Regressado à pressa de Itália para participar no funeral, estava decidido a levar toda a sua família e a abandonar para sempre o Paquistão. Para ele, o Paquistão não merecia contar com a sua família. Mas no funeral há um mar de gente, de todas as religiões e comunidades, chorando e lamentando-se: «Quem irá prosseguir o seu chamamento ao amor?» Este momento foi decisivo. Para Paul Bhatti tornou-se claro que o amor de Shabhaz pelas pessoas era o amor de Deus. As pessoas voltavam-se para ele e perguntavam-lhe: «E agora?» Continuava furioso com o assassinato do irmão, mas qualquer coisa começou a mudar no seu coração. «Aquele mesmo amor de Deus foi-me fortalecendo e, pouco a pouco, comecei a olhar para os homicidas com olhos de perdão, mas ainda receava abraçar a causa que levara à morte de Shabhaz para não dar ainda mais sofrimento à minha mãe». Com surpresa descobriu que a mãe não estava zangada nem desejava qualquer tipo de retaliação contra os radicais e foi ela mesma que o encorajou, dizendo que era a pessoa certa para prosseguir aquela luta. Desde então, o Dr. Paul Bhatti dá a vida pela obra iniciada pelo irmão, movido pela certeza de que «o amor pode iluminar a opressão e a injustiça, unir as pessoas».

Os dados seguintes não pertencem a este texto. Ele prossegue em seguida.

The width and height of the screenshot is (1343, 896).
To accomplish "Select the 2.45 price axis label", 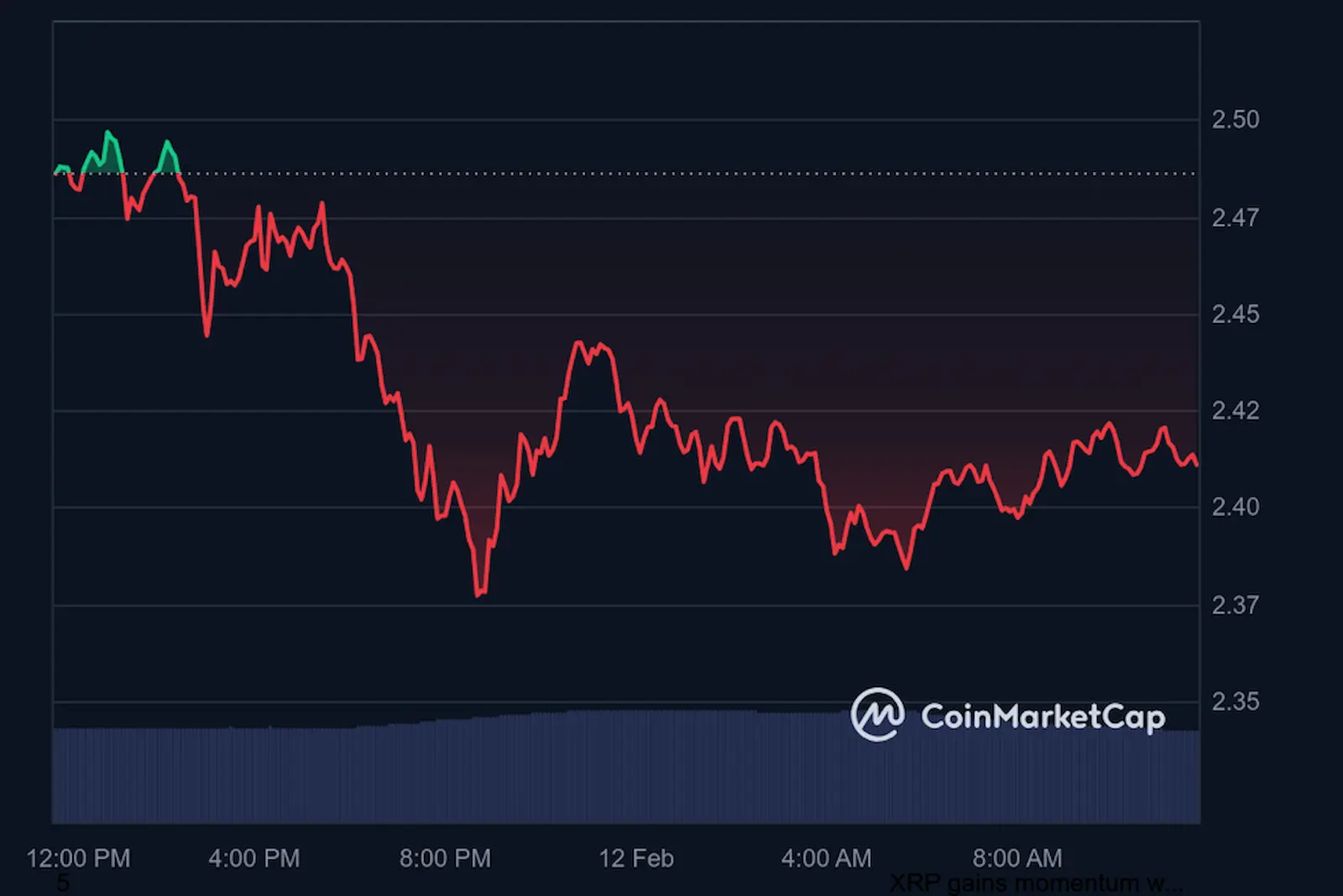I will (1235, 315).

De facto, a vida de Shabhaz Bhatti estava ancorada no amor de Deus e na pertença a Jesus Cristo, e Paul sente-se honrado por poder dar continuidade ao legado do irmão. Quase a terminar, cita as palavras do Evangelho de S. Mateus «Entrai pela porta estreita porque é larga a porta que conduz à perdição» para sublinhar que temos de dar conta das nossas escolhas e das nossas acções. «Escolhamos a porta estreita. Esta é chave sagrada para livrar as nossas comunidades do ódio e da opressão».

Já em nota final, Aura Miguel, conhecida vaticanista da Rádio Renascença que moderou o encontro, exprime por palavras o que ia no coração dos participantes: a profunda comoção por ver como a fecundidade da vida de Shabhaz Bhatti se manifesta na vida do irmão e a gratidão pelo testemunho de amor, amor ao destino do seu povo e ao seu destino pessoal.